One argument I've heard is that it makes investigation of real cp harder.


Possibly, but I'd also speculate that it makes real cp less profitable, and therefore start to disappear. Similar to how real OF girls are going to rapidly lose their income because dudes running AI camgirls will increasingly outcompete them for attention and money.


You think the main reason cp exists is profit? Really?

Listen to the podcast "Hunting Warhead" before you make another comment so wildly uninformed on the topic anywhere.


Pretty sure that is a terrible reason to make laws for it. I heard the bill of rights has the same problem.


I'm also not sure how I feel about it. Guess I'd have to see some evidence of how people generating cp images affects real children, be it by encouraging actual acts or whatever. If it doesn't or has the opposite effect, I would be against criminalising it, even though it is disgusting


Luckily most other people in the world don't need further convincing.


I hear encryption does the same thing.


It does make it harder to investigate, the counter argument is that encryption is a literally unavoidable requirement for securing almost 100% of all online activities, which are themselves now critical to the functioning of modern economies.

For the moment, GenAI isn't.


"Anyone in the training dataset"?

A big unanswered question in the age of AI: how does a system of law work when breaking one law is bad, but the product of breaking many laws is totally exempt?

We're starting to see the milder form of this in debates around authorship and copyright.
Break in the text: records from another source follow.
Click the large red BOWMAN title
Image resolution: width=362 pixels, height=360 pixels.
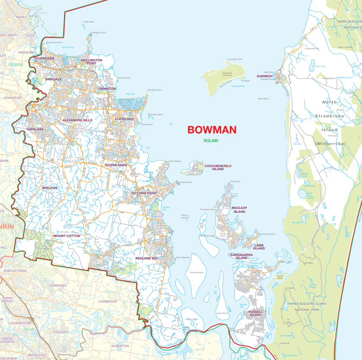(212, 130)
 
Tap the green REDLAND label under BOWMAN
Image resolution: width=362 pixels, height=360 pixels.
(211, 141)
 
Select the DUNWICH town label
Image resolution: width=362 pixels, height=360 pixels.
(264, 76)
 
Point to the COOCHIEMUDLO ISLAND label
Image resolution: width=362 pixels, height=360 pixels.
(218, 167)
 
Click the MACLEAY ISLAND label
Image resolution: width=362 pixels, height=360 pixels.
(239, 210)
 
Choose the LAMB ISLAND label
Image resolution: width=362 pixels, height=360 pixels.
(259, 247)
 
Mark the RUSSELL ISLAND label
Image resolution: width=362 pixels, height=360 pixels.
(256, 313)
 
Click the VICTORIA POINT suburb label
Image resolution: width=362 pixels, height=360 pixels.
(144, 193)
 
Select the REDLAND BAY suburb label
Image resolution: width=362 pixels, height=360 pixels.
(147, 258)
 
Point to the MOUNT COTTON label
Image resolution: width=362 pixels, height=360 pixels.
(67, 236)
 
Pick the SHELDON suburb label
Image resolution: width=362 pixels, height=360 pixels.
(49, 188)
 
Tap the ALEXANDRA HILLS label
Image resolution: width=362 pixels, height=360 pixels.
(77, 120)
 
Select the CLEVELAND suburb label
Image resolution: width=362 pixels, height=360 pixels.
(124, 119)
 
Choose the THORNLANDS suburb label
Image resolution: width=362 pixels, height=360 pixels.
(115, 165)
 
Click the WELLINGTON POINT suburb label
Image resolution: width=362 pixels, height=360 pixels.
(92, 62)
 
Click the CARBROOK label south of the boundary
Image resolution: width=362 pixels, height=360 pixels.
(108, 301)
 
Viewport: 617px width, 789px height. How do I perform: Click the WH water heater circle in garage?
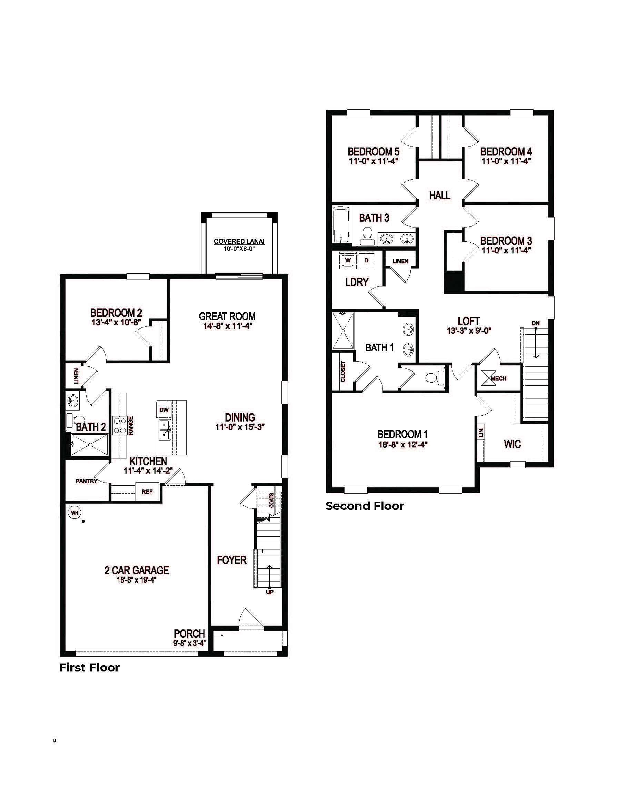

But when your AI model requires a shockingly large quantity of clearly verboten material as input, what is one to make of the output?


Real children in the activity this kind of material promotes


This is the old 'violence in movies promotes violence in real life' argument.


You mean, in the same way as black metal promotes burning churches and video games cause mass shootings?


What is to stop someone from making a USB dongle that generates CP to politically assassinate a target?


What is to stop someone from making a USB dongle that has real CP on it to politically assassinate a target?


I presume the difference is- this USB has nothing on it except this one small exe. Nothing to worry about. Then it just generates massive amounts of illegal content on your PC. But I guess that’s not that different from a small exe reaching out to the internet and pulling in massive amounts of the same illegal material.


They may not wish to interact with real CP or the people that sell it. Typing a few words into a model is certainly easier.


specificity, and effectiveness.

when its faked, it can be magnitudes more damning in the fake details, vs spraying jpegs of old polaroids of a baby having first bath


No network traces. Can target offline PCs.


What's to stop people from framing others for any other crime you could think of, what's to stop people from committing crimes themselves? Technically nothing that's bulletproof, yet we have laws anyway. The world is messy.


The FBI already has ways of "discovering" CSAM on the computers of slippery suspects or obstreperous potential informants.